§ WHAT THIS TASK INVOLVES:
Copy the lines of the data below exactly, starting at the first and stopping after the line that contains "Task: Open the Расширенный поиск link"; include no pictures.

#####

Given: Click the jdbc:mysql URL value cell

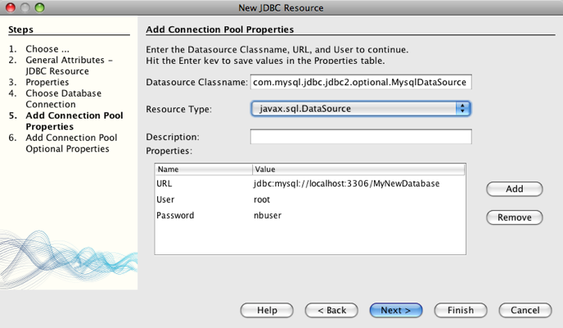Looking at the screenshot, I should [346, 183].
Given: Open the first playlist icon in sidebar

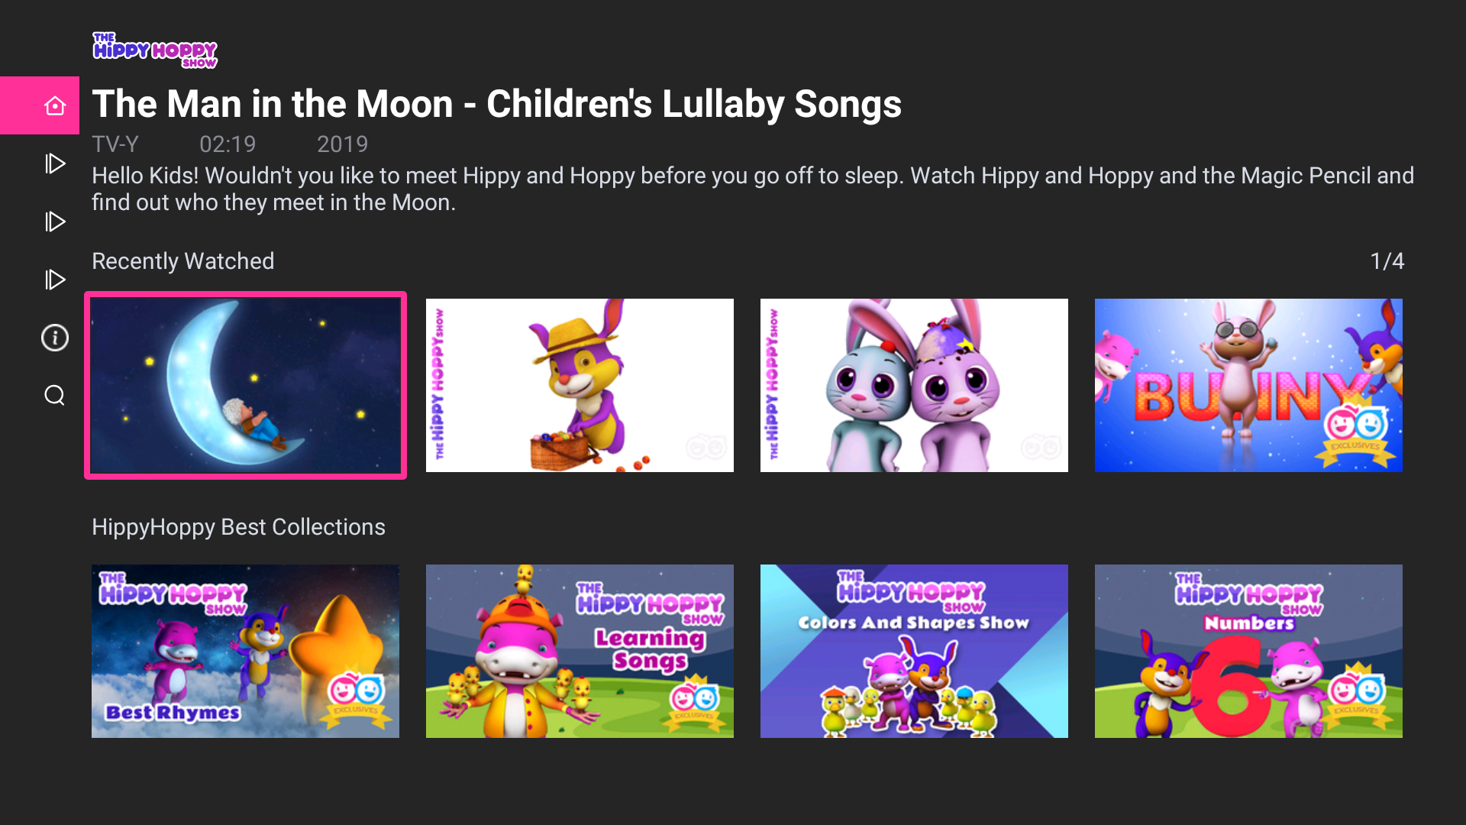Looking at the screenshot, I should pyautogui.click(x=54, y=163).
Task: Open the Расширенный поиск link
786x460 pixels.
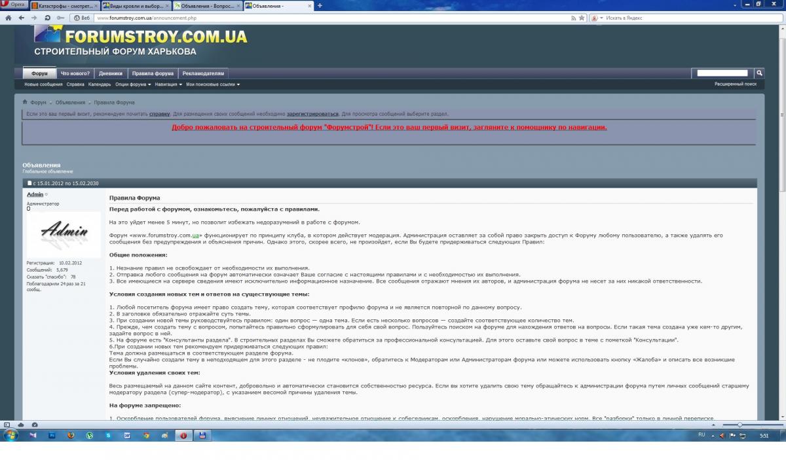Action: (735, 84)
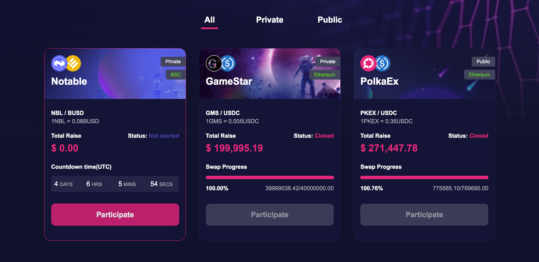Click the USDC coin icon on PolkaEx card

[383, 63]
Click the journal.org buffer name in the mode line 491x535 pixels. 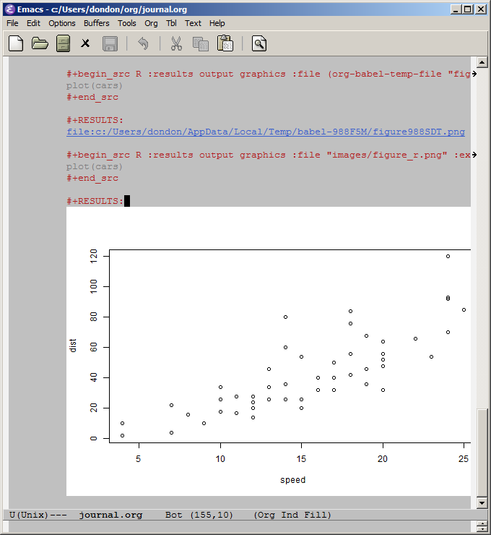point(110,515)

#####

§ EXERCISE ANSWER:
Given: Click the jdbc:mysql URL value cell

Looking at the screenshot, I should [346, 183].
Given: Open the first playlist icon in sidebar

Looking at the screenshot, I should pyautogui.click(x=54, y=163).
Task: Open the Расширенный поиск link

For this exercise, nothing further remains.